Published on 2nd August 2008

As Africa becomes more conscious of the need to speed up her development process through achieving Millenium Development Goals (MDGs) by 2015, the relevance of its education curricula has become a key issue. African education is based on western experiences that aimed at building a cadre of human resource that would act to maintain Africa as a market for the western economy.The educated African elite have not spearheaded African growth.

The first school is the home. Every parent teaches children how to live within the surrounding environment. A child will be taught all the dos and don’ts; how to handle and operate homestead facilities; how to bring food to the table; where to find and how to fetch water home; how to get and use firewood; how to rear cattle; how to conserve and cultivate land and how to maintain hygiene among others. All these are taught to the child to ensure sustainable survival.

Education ought to empower individuals with the most appropriate skills and knowledge for survival and self-perpetuation in a given environment. It is this home prototype that should form the future curricula. What the child learns at home should now be taken to another level. The child is now taught how to construct the well from which water is collected and how to maintain it. The child is taught how to manage cows and establish appropriate pastures for them, how to construct waste bins, how to wash to ensure hygiene and so on. Thus, the whys and hows are now more explained in addition to the dos and don’ts learnt at home.

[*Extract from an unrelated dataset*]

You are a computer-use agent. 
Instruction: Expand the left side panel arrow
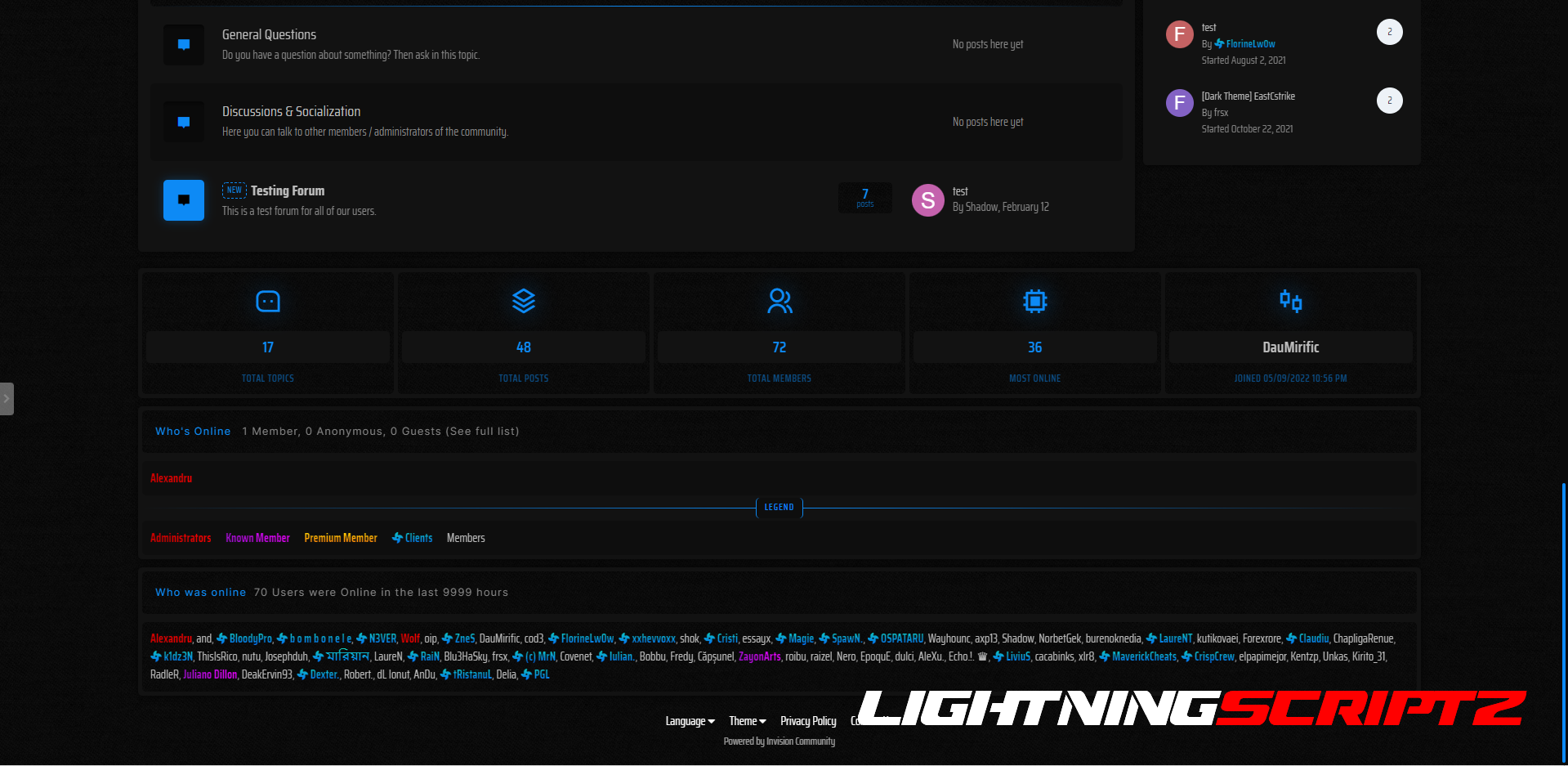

In tertiary institutions more advanced questions are answered. This is the time to formulate tools, assemble disassemble them. It is the time to repair, add value and innovate. Based on the above rationale, one would view the education curriculum as one that answers the following questions and the different levels of education.

Primary school level

What is a human being?
What is the environment in which human beings live?
What are the interactions between human beings and the rest of the environment?
How can human beings benefit from that environment?

Secondary school level

How can human beings maintain the beneficial environment?
How could the environment be improved on to serve humans better?
What factors prevent amicable co-existence between humans and the environment?
How could those negative factors be handled or avoided?

Tertiary level

How do we add value to enhance benefits from the environment?
How do we solve factors limiting human’s best co-existence with the environment?
What innovations are possible to sustainably exploit our environment?
What is the best way through which the environment can be maintained?
What are the different levels of interaction and how do they benefit us?
How can this situation be enhanced for maximum benefit?

Many more questions could be asked and answered by the curriculum at the respective education levels. The idea is to maintain the logical flow which leads to the real and desired educational system that would stimulate African development.